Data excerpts
=== Section Start ===

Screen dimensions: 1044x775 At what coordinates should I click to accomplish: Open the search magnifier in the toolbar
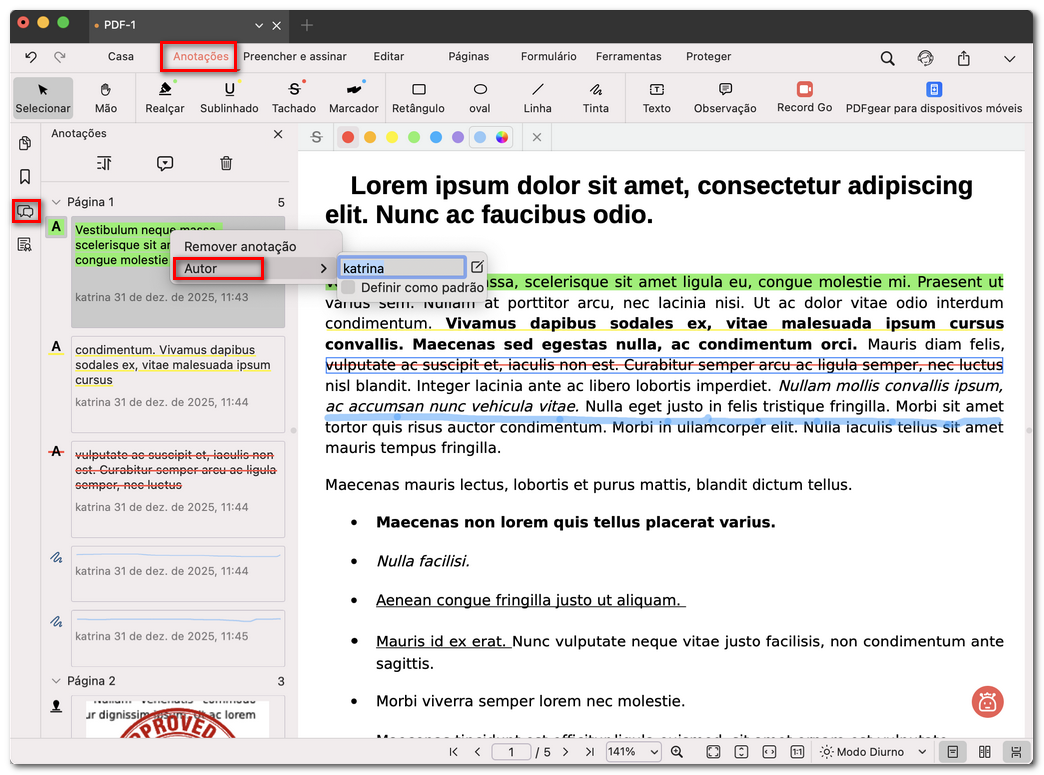pos(887,58)
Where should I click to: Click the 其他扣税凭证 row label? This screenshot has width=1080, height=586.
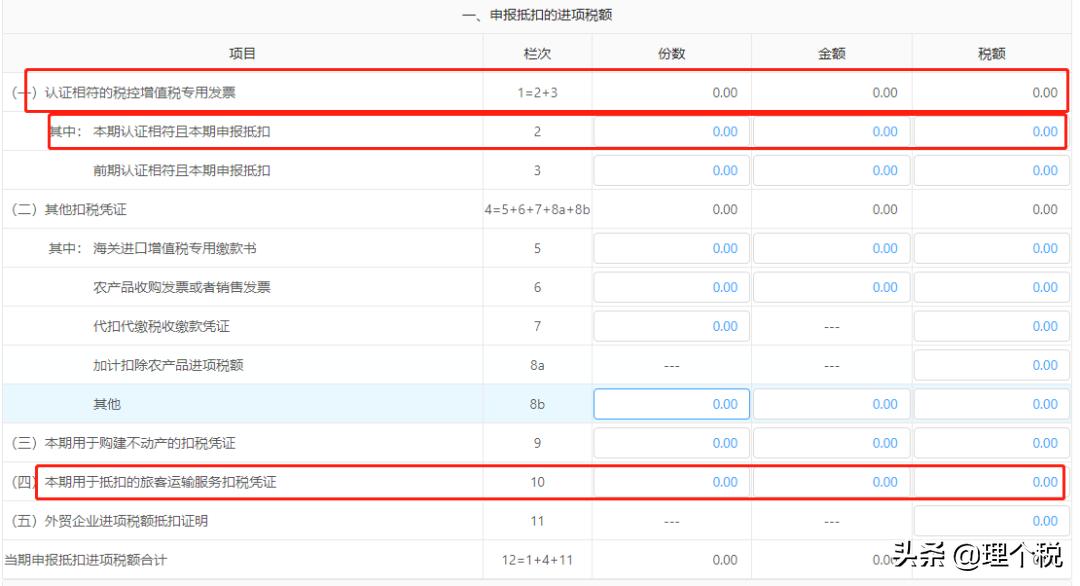[x=87, y=209]
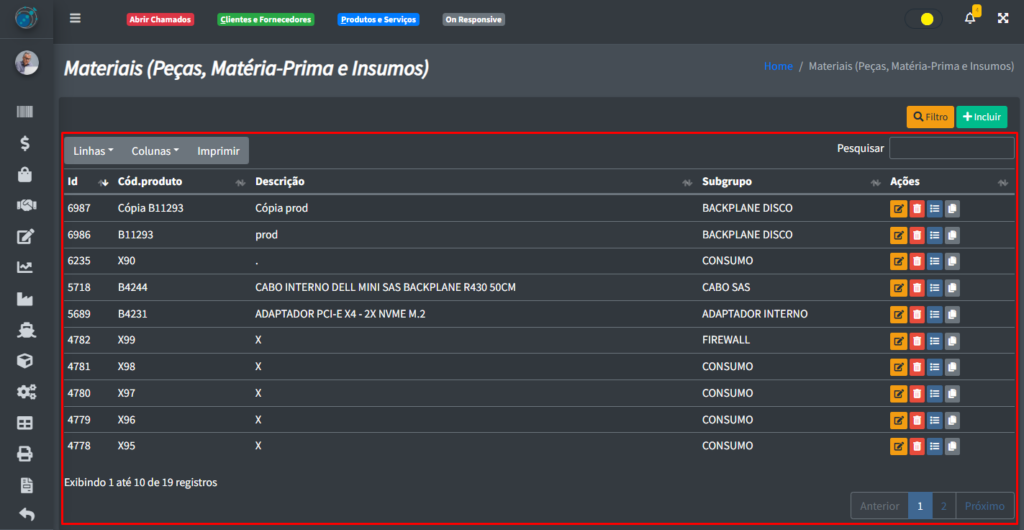Delete row 6987 using the red trash icon
This screenshot has width=1024, height=530.
(917, 208)
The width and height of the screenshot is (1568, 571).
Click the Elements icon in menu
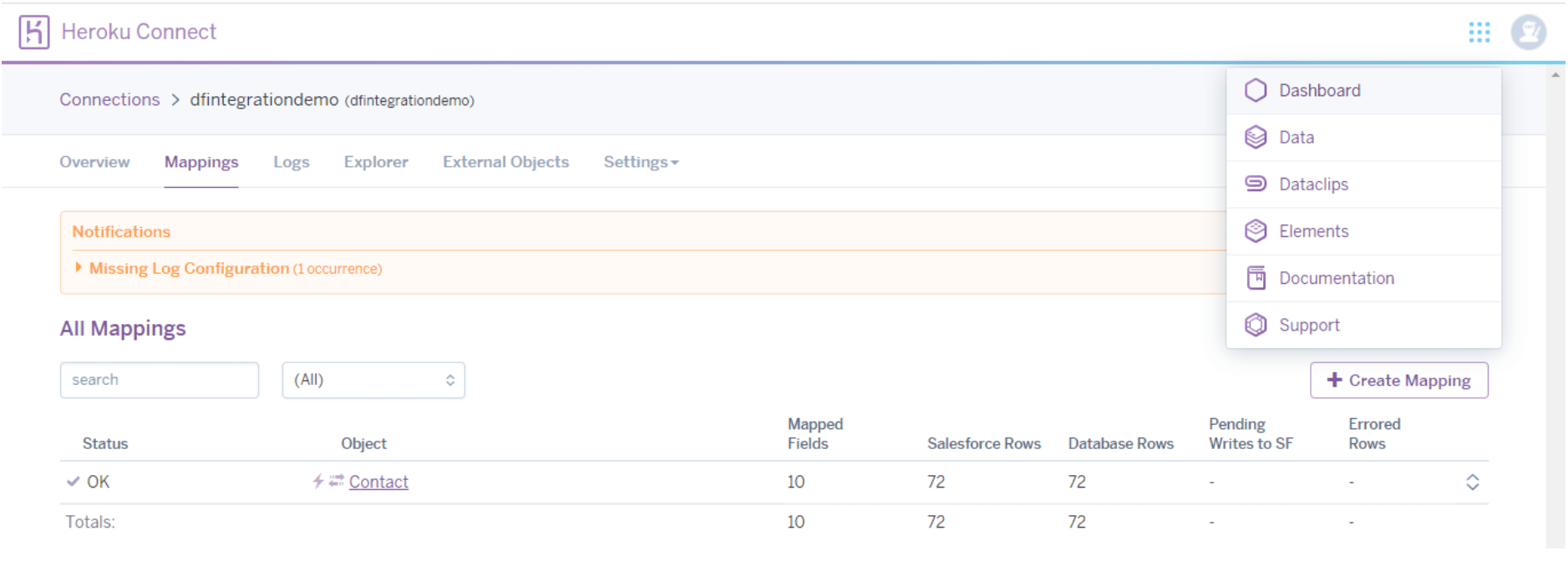tap(1255, 231)
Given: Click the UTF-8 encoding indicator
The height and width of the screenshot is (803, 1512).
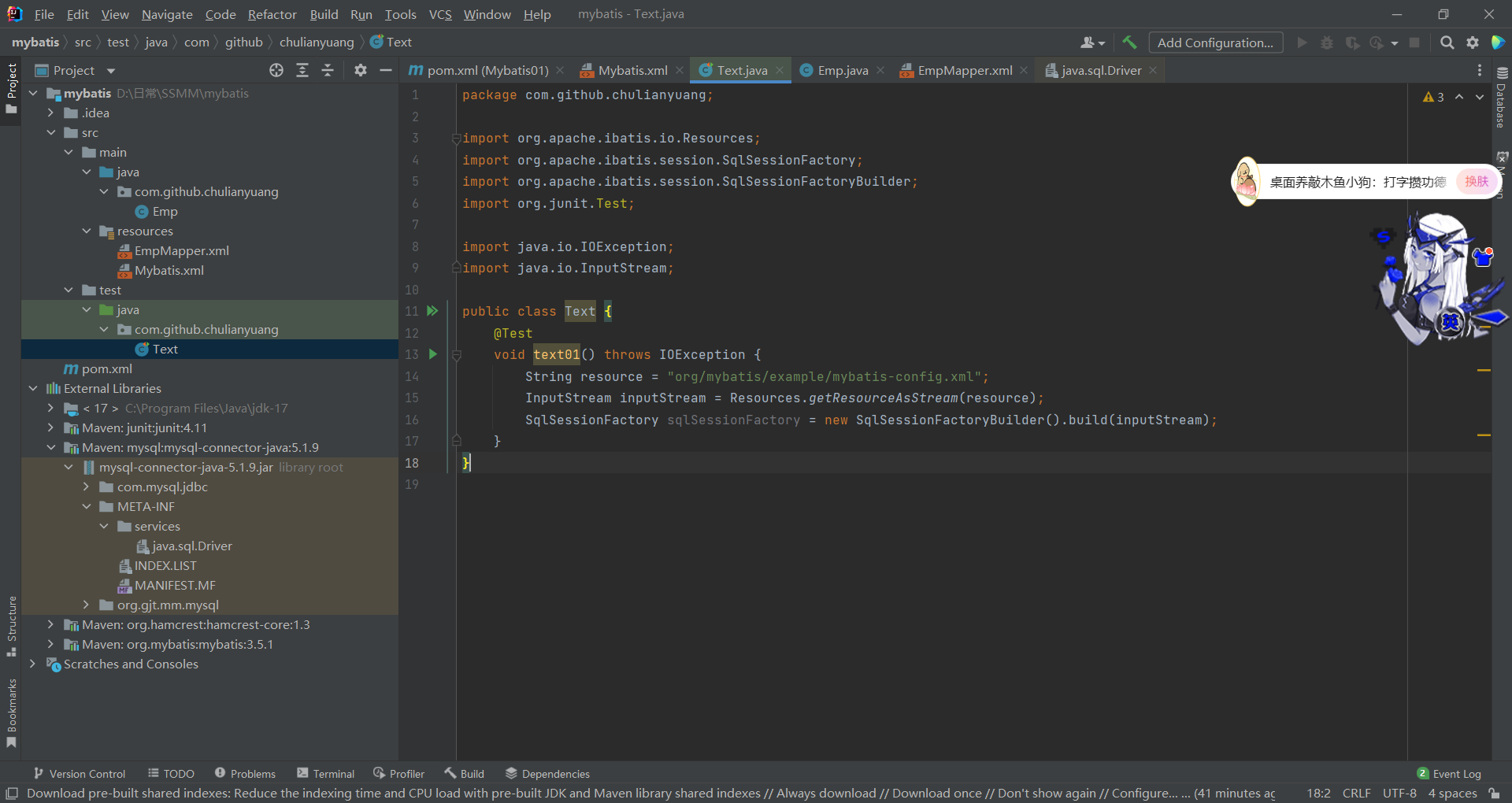Looking at the screenshot, I should point(1399,793).
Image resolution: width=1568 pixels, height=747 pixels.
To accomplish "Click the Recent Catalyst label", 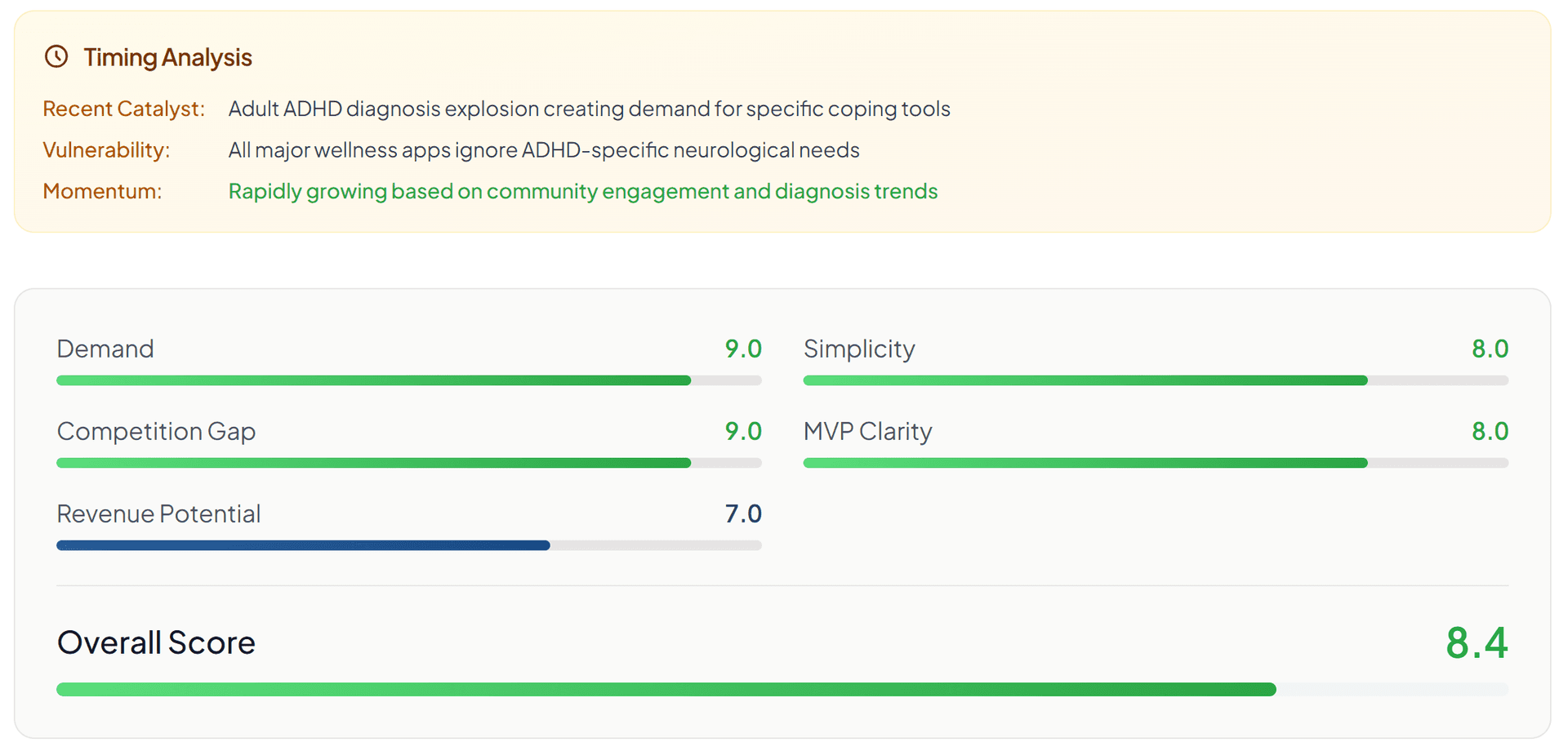I will (123, 109).
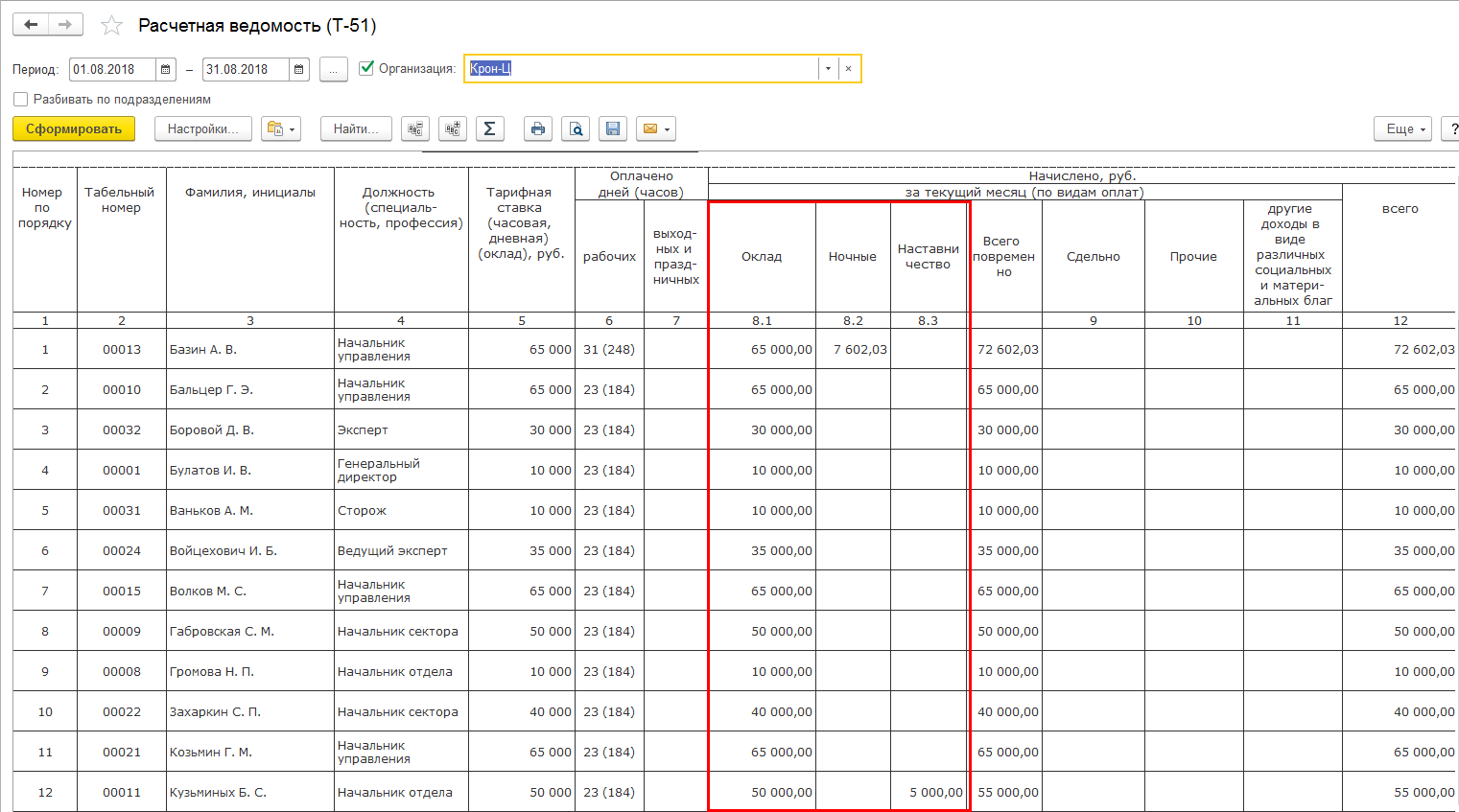Collapse all groups in the report
The height and width of the screenshot is (812, 1459).
[x=415, y=129]
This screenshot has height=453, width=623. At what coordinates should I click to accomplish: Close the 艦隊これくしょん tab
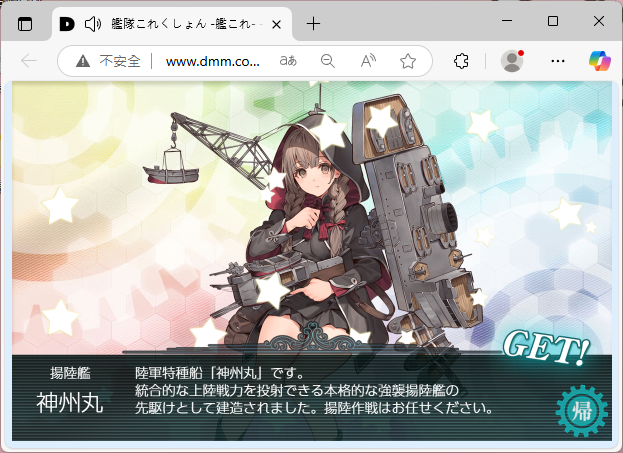277,25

=== Section End ===

# Task goal
What's needed is an exact copy of the lines above from the one with "Where should I" through the one with "The width and", both included; the pictures stay out.

# Exercise response
Where should I click to: Click the 其他扣税凭证 row label? This screenshot has width=1080, height=586.
[x=87, y=209]
Delete row 6987 using the red trash icon
This screenshot has width=1024, height=530.
(917, 208)
The width and height of the screenshot is (1568, 571).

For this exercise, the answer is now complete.